White powder; UV (MeOH) λmax 281.2 (3.24), 227.6 (3.56) nm; IR (KBr) νmax 3457, 1737, 1608, 1517, 1467, 1272, 1170, 1026, 810 cm−1; 1H-NMR (CDCl3) δ 6.80 (1H, d, J = 1.8 Hz, H-2), 6.78 (1H, d, J = 8.2 Hz, H-5), 7.06 (1H, dd, J = 8.2, 1.8 Hz,, H-6), 5.91 (1H, br s, D2O exchangeable, –OH), 4.23 (2H, t, J = 7.2 Hz, H-8), 2.83 (2H, t, J = 7.2 Hz, H-7), 2.28 (2H, t, J = 7.6 Hz, H-2'), 0.88 (2H, t, J = 6.8 Hz, –CH3); EIMS m/z (rel. int.) 392 (M+, 5), 218 (10), 151 (32), 150 (100), 125 (11), 111 (22).

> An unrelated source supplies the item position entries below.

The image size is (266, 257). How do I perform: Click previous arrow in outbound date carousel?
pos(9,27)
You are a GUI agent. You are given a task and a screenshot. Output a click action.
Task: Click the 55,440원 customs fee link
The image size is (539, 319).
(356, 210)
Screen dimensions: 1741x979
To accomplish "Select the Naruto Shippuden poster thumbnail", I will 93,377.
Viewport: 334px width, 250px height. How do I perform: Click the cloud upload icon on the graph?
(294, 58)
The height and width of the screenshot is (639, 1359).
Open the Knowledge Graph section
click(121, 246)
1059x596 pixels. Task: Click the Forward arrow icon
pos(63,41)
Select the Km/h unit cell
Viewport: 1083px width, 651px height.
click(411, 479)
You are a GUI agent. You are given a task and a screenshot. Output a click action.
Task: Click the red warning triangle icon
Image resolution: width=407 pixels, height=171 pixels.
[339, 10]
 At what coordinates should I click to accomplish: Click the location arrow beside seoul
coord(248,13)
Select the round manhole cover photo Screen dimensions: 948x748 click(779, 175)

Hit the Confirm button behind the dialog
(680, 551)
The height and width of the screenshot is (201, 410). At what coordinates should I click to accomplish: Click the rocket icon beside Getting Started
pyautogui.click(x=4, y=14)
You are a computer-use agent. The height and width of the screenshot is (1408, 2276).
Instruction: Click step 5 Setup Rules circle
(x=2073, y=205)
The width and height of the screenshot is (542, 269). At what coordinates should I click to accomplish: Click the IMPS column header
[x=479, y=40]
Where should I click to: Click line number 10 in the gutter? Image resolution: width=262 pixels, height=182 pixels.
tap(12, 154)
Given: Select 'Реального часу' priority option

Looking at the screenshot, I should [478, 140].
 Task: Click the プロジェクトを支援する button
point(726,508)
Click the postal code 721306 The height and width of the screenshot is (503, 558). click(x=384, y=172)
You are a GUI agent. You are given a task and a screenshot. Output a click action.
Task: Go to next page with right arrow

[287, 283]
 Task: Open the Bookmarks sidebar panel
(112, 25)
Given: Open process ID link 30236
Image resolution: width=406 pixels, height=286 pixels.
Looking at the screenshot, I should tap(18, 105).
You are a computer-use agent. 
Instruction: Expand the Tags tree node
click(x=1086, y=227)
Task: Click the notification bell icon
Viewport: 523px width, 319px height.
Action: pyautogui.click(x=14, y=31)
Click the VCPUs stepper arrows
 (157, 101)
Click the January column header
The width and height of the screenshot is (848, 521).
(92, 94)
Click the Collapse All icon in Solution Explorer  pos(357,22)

3.4. Antiplatelet Aggregatory Bioassay

An assay of the antiplatelet aggregatory activity of the isolated compound was conducted according to the procedures of Teng and coworkers [40,41]. Washed platelets were prepared from blood withdrawn with a siliconized syringe from the marginal vein of New Zealand rabbits. The platelet suspension was obtained from EDTA-anticoagulated platelet-rich plasma according to the washing procedure described previously. The platelet number was determined using a cell counter (Hema-laser 2, Sebia, Molineaux, France) and adjusted to 3.0 × 108 platelets/mL. The platelet pellets were suspended in Tyrode’s solution containing Ca2+ (1 mM) and bovine serum albumin (0.35%). All glassware was siliconized. Platelet aggregation was measured using the turbidimetric method [40]. The aggregations were measured with a Lumi-aggregometer (Model 1020, Payton, Stouffville, ON, Canada) connected to two dual-channel recorders.

4. Conclusions

In our investigation, the major constituents of the titled plant were aporphine alkaloids and 32 compounds, including 4 new compounds 1–4 were characterized from roots and stems of I. luzonensis. This is the first report of N-nitrile and N-acetonitrile aporphine alkaloids from natural sources. In the evaluation of anti-platelet aggregation effects, compounds 5 and 8 were the most effective. These results further indicated that the Illigera species are valuable sources for the discovery of natural anti-platelet aggregation lead drugs.